(Data supplied)
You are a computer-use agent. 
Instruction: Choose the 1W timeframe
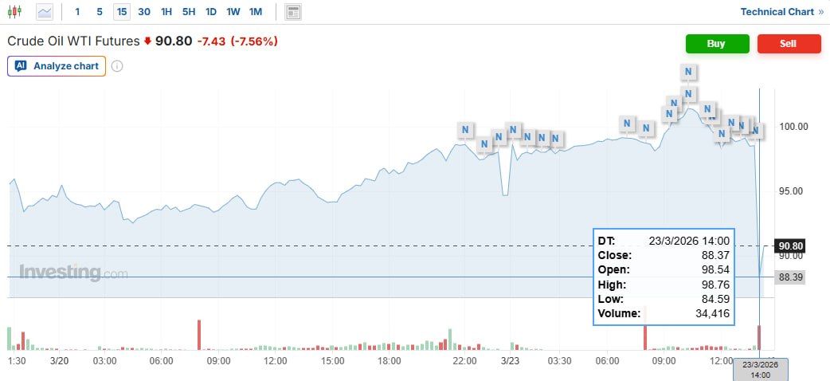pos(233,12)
(End Data supplied)
(Data supplied)
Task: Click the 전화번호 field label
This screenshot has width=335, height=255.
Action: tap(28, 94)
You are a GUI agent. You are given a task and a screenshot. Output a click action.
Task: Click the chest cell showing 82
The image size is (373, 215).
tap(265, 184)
(End Data supplied)
> **Work instructions**: Copy out each line of the records that holds the string "agent".

> **Finished task**:
You are a computer-use agent. 
You are a GUI agent. You are given a task and a screenshot. Output a click action.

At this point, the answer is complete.